▶ **Data listing**
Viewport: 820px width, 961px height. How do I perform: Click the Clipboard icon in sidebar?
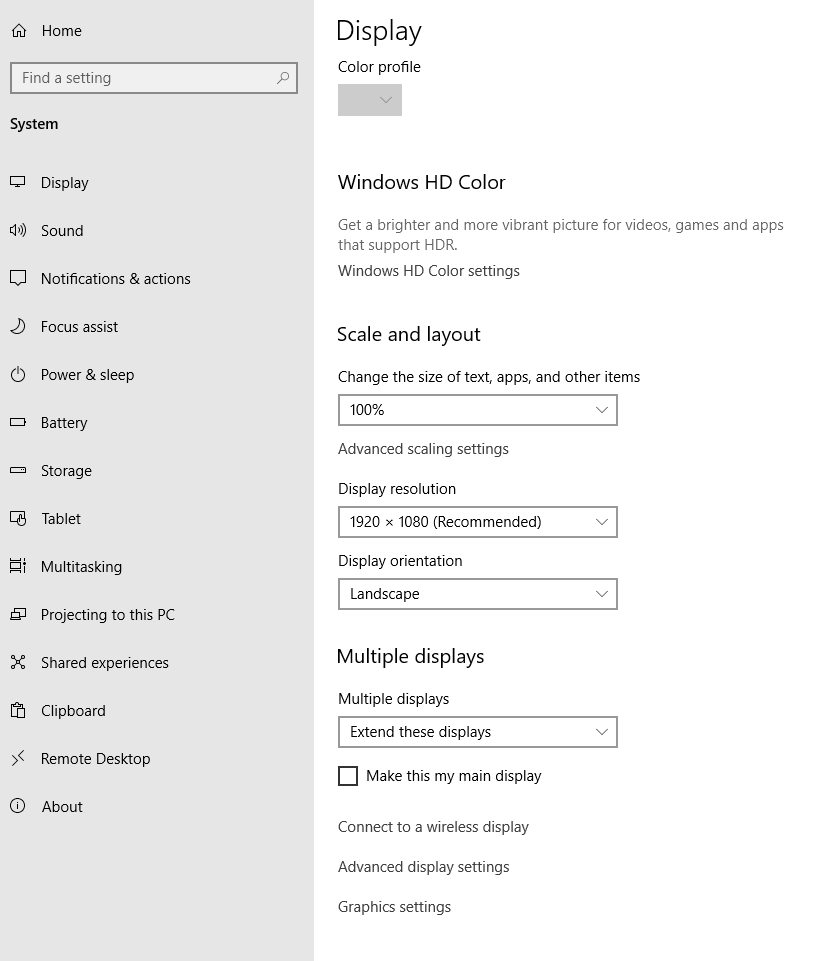[18, 711]
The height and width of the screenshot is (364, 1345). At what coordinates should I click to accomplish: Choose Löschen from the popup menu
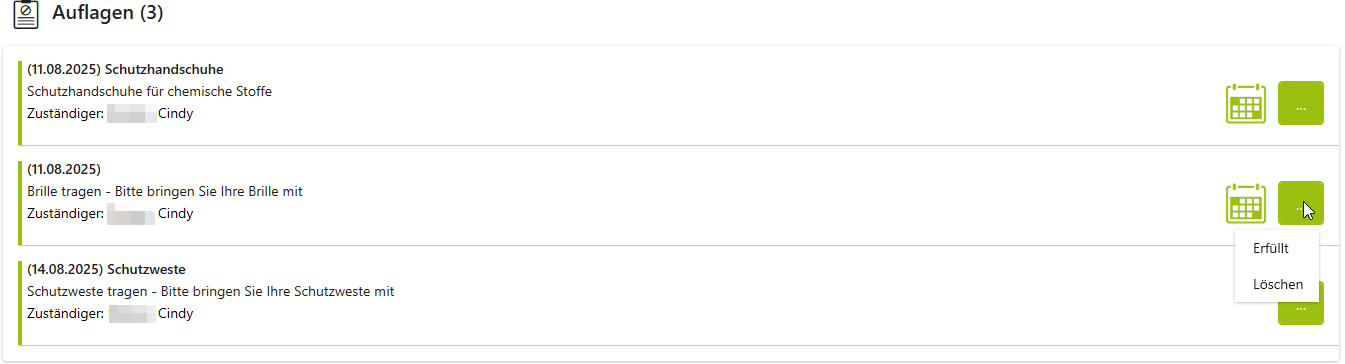[1277, 284]
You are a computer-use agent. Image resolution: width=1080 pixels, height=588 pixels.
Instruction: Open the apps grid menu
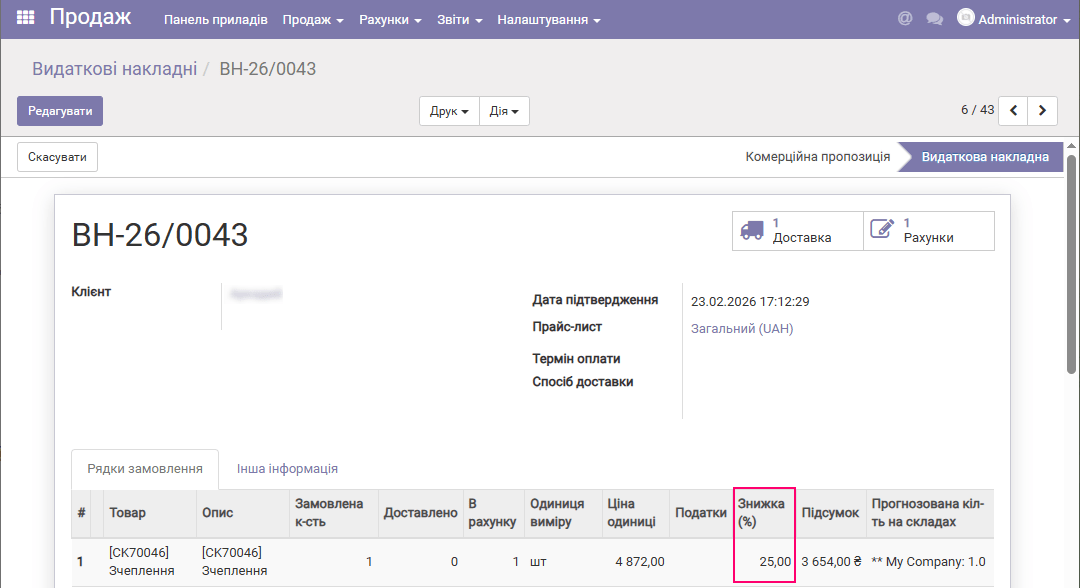tap(24, 17)
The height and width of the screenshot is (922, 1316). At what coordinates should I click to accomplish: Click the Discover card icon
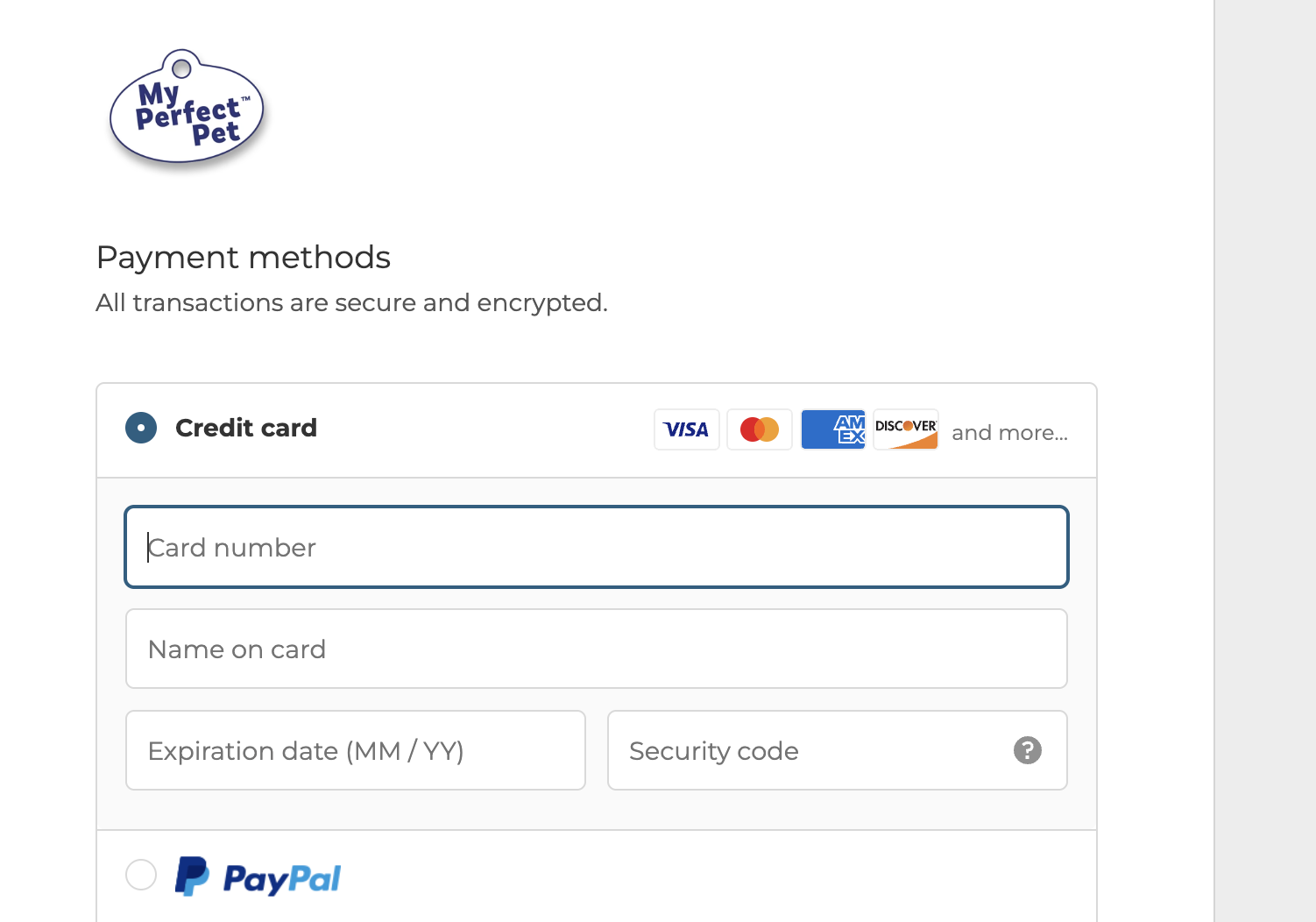906,429
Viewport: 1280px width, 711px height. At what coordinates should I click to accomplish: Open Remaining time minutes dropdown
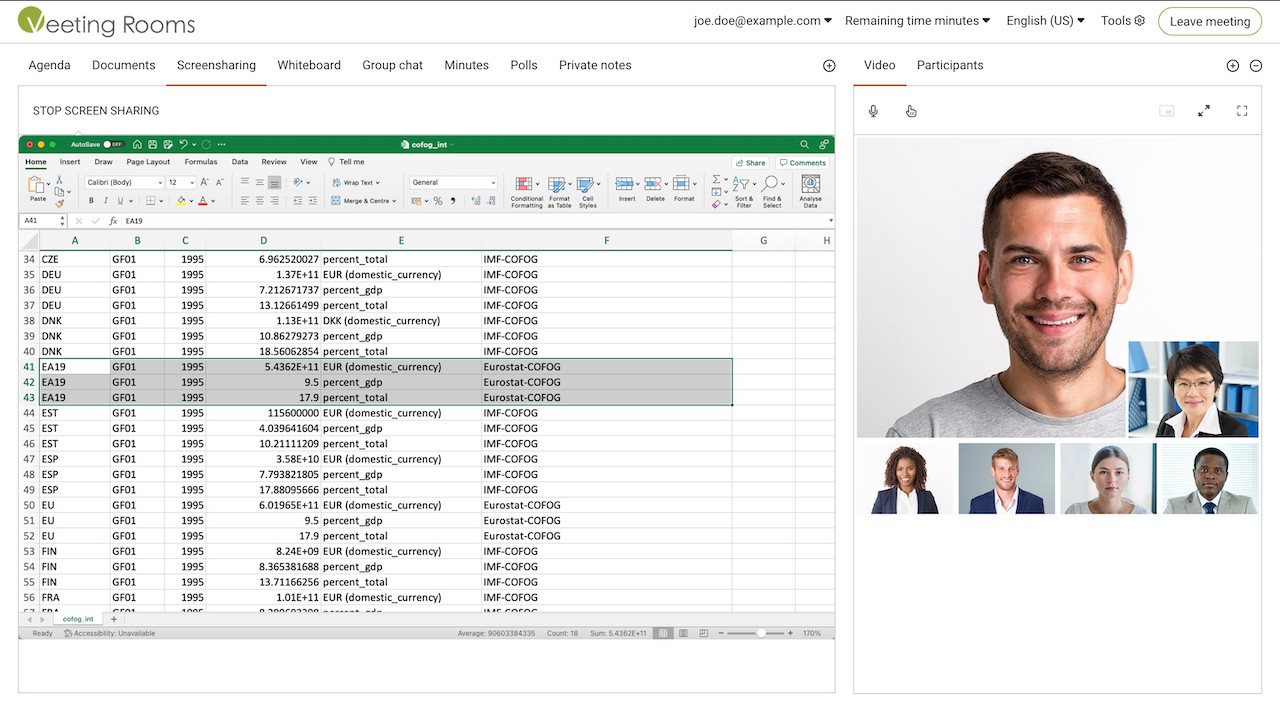(917, 21)
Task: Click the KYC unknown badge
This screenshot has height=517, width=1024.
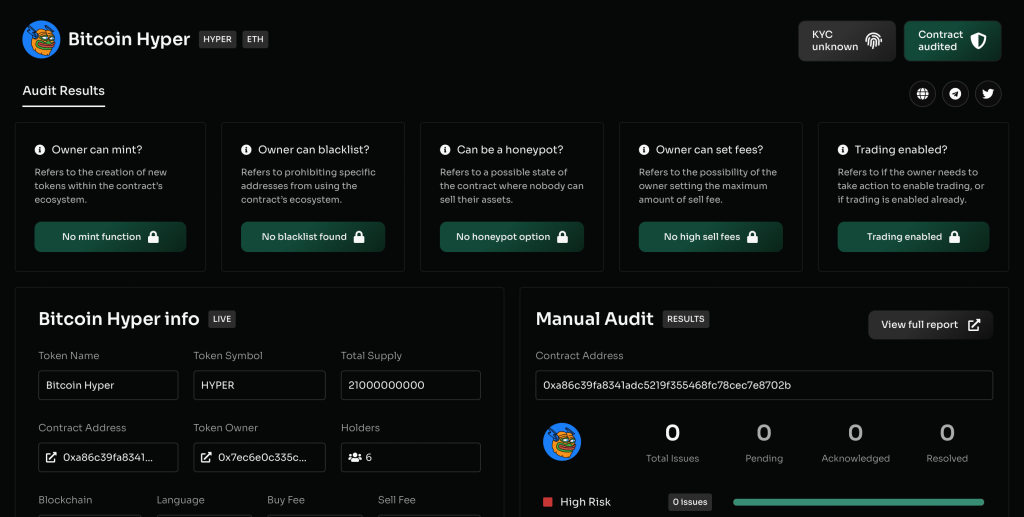Action: point(846,41)
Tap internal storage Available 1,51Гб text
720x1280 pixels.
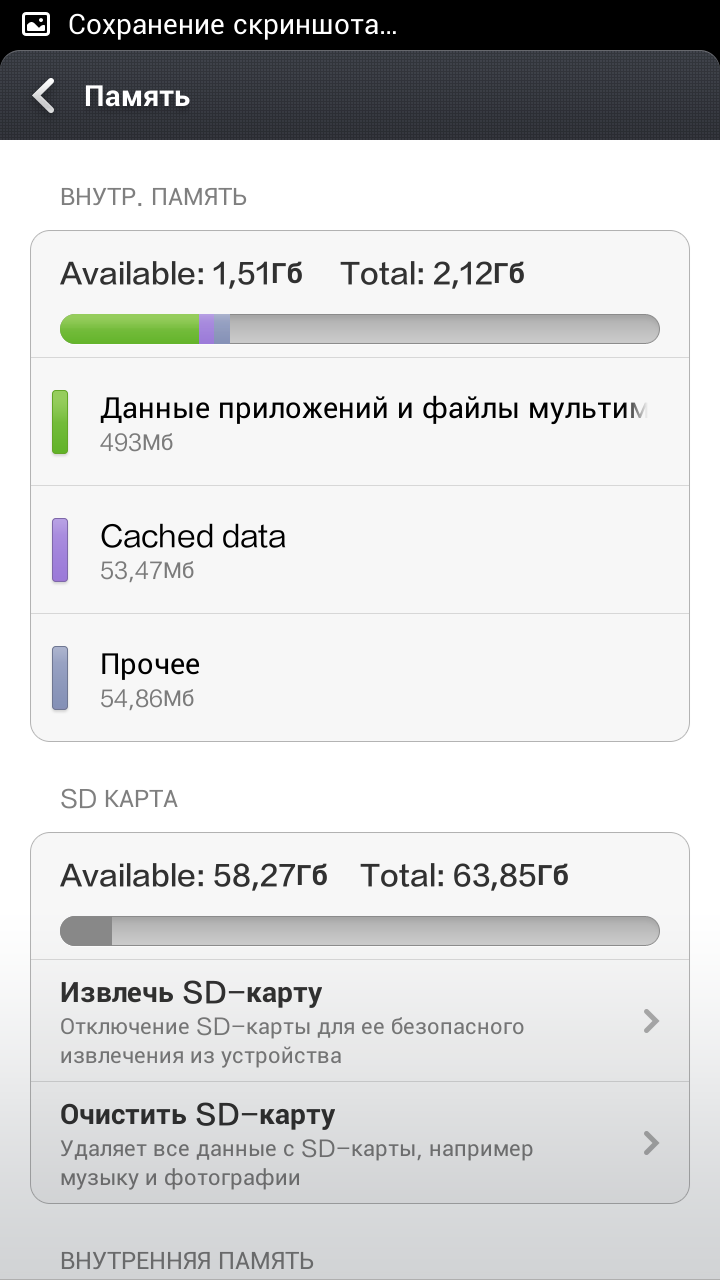pos(181,273)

▶ **Problem to solve**
Please rewrite the stretch from the line containing "The height and width of the screenshot is (364, 1345)." through the line containing "tap(24, 17)", both included, keeping all the item text. Multiply only the answer coordinates by 0.5, round them to whole numbers with halves going up, and leave the pictures out.

▶ **Result for this task**
The height and width of the screenshot is (364, 1345). At what coordinates should I click to accomplish: Choose Löschen from the popup menu
[639, 142]
You are a computer-use agent. Image resolution: width=1080 pixels, height=588 pixels.
Instruction: Open the apps grid menu
tap(12, 9)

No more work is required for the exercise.